Last and First Men (Olaf Stapledon)

13 02 2010

048. Read 50 books  [more info

My love affair with Olaf Stapledon’s First and Last Men started when I was a teenager, picking up his epic novel from the local library. I adored the concept of the book – the evolution of humankind upon our planet, written in the mid-1930s, but never finished it because of how complicated and difficult to read that it was (there are ‘cycles’ in each of man’s evolutionary career, most climaxing with breakthroughs in society, science or spirituality – before a plague/de-evolution; these cycles can be predictable and uninteresting at times).

Nevertheless, it was a book I put on my to-read-again-one-day list, when I was older, wiser (debateable!) and more receptive to the subject-matter. In November I found that a few paperback edition had been published, and used the end of a voucher given to me on my wedding day in 2008 to purchase it (along with a recipe book…but that’s a story for another day).

After Christmas I begun Last and First Men, and marvelled in the rich world Stapledon had created and his ‘alternate history of the world (since it was written between the World Wars, WW2 had never happened and America became the axis of evil – for lack of a better term – the centre of consumerist society. Other theoretical battles raged and it wasn’t too far into the future when humankind achieved a new form of society, and scientific breakthroughs (most notably a variation on atomic weaponry). What we know as humankind was the ‘first’ of man, yet this novel spans eighteen forms.

The Good? Inspirational (it also inspired many modern-day sci-fi authors) and epic.
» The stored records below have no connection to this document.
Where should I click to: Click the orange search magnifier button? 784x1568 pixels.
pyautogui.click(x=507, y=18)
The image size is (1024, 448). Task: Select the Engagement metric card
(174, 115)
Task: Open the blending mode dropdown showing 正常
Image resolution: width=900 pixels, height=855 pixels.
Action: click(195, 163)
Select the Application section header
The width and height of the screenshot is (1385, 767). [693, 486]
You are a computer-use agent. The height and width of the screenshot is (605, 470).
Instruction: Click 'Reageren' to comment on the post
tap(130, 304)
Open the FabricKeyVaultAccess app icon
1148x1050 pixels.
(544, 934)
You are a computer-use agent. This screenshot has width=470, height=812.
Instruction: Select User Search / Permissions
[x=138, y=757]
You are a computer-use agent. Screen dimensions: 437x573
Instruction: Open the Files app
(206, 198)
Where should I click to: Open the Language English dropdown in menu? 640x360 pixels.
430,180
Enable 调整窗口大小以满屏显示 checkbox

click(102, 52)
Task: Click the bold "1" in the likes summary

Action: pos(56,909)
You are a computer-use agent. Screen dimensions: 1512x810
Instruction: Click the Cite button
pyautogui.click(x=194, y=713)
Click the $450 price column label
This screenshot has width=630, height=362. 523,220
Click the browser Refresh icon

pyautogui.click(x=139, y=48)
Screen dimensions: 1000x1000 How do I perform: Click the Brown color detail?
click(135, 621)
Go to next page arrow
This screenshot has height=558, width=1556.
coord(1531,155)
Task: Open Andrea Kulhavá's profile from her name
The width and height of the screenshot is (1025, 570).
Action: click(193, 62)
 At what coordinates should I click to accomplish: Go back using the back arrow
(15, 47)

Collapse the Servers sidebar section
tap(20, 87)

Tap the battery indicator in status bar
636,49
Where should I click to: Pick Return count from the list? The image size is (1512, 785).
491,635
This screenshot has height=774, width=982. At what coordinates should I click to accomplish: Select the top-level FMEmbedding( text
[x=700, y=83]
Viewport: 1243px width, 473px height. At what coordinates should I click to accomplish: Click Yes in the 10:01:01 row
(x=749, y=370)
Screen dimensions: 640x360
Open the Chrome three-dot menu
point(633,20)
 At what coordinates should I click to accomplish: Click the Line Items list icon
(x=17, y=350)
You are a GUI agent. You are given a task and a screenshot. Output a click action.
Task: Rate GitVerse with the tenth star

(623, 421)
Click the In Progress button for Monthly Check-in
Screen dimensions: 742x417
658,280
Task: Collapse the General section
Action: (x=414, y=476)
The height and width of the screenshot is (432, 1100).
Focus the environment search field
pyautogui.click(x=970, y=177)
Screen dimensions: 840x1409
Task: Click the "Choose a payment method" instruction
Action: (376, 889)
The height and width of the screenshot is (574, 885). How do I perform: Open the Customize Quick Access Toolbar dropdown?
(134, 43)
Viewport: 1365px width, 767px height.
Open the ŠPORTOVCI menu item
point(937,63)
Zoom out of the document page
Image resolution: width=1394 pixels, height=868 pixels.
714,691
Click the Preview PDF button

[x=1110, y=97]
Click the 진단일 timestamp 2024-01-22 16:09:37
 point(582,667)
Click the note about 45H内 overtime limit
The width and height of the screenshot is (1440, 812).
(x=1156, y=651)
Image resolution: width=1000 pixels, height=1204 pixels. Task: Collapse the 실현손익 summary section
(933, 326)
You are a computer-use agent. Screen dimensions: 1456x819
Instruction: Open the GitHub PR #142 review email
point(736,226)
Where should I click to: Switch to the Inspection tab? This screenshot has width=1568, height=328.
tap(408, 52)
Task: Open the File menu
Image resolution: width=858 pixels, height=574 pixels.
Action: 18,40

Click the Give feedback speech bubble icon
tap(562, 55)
The Not-So-Good? Written in a complicated way, can feel monotonous at times.
If you’re interested in reading alternate history, or classic science-fiction then this book is for you. When closing its final pages I felt a sense of sadness and loneliness, such is when the universe contained in a good book comes to an end. During the course of Mission 101 I’m also going to track down Stapledon’s Star Maker, the other of his more famous novels.

(In fact, I’m salivating at most of these classics; The covers alone are worth collecting)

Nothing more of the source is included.